Wednesday, November 16, 2011

If you give a mouse a cookie . . .

As a child that book seems to make the mouse so cute and endearing.  I mean, who wouldn't give a mouse a cookie after reading that?  Today I find myself finally understanding the true lesson of that story.  I have been dilligently building a stockpile of pantry items.  I carefully place and stack each item with it's like items.  I noticed however, there was a leaky bag of rice.  I am very careful about what I purchase from the store so I know I didn't bring it home that way.  I see no other problems and go about my business.  Last night I go to the pantry to make dinner and I find the new bags of cookie mix have little holes!  I dig deeper and find the unthinkable.  Mouse droppings. 

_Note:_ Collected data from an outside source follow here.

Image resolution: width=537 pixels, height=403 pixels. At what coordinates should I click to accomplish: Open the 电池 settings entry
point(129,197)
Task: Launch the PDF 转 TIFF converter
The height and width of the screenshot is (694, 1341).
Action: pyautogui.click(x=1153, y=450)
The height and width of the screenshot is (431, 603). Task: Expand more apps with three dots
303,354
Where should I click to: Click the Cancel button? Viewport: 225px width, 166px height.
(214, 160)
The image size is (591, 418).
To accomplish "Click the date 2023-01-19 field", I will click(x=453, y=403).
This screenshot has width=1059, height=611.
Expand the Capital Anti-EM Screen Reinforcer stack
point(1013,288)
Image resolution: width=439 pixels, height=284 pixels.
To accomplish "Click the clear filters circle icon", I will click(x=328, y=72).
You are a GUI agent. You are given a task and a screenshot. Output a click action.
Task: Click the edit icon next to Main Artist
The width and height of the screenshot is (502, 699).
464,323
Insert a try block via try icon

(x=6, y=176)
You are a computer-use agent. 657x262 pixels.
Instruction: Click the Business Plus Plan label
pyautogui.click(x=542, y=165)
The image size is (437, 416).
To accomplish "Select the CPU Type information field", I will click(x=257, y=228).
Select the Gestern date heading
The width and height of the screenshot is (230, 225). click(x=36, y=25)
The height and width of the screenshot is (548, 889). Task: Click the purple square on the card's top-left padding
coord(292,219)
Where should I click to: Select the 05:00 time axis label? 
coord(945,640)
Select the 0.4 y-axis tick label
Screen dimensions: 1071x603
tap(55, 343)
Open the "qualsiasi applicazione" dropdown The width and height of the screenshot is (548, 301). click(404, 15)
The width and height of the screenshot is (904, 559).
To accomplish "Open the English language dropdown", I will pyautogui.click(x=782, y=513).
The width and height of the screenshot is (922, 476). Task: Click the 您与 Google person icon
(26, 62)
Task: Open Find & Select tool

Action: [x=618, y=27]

I am horrified at the thought of a small, uninvited visitor is prancing about while I sleep eating of my discount priced prize possessions.  I scream in disgust and force my husband to come and look at my findings.  I clean, scrub and sort with unwaivering dedication.  I them devise a plan to eradicate my unwanted dinner guest. 

I have an amazing siberian husky who can sniff out anything and loves to hunt.  When we were younger I had gerbils as pets and all she ever wanted was a taste.  I have seen her catch birds out of mid air.  I encourage her and her equally inquisitive offspring to hunt for the mouse.  I even let the cat in and let him go hungry in hopes of finding a dead mouse carcass in the morning.  There must have been a sighting because I found boxes of potatoes and cookie mix on the floor.  That leads me to believe someone caught sight of it.  They continue to sniff and search but I can't wait for natural selection.  I go to the store this afternoon and buy an arsenal of traps and bait.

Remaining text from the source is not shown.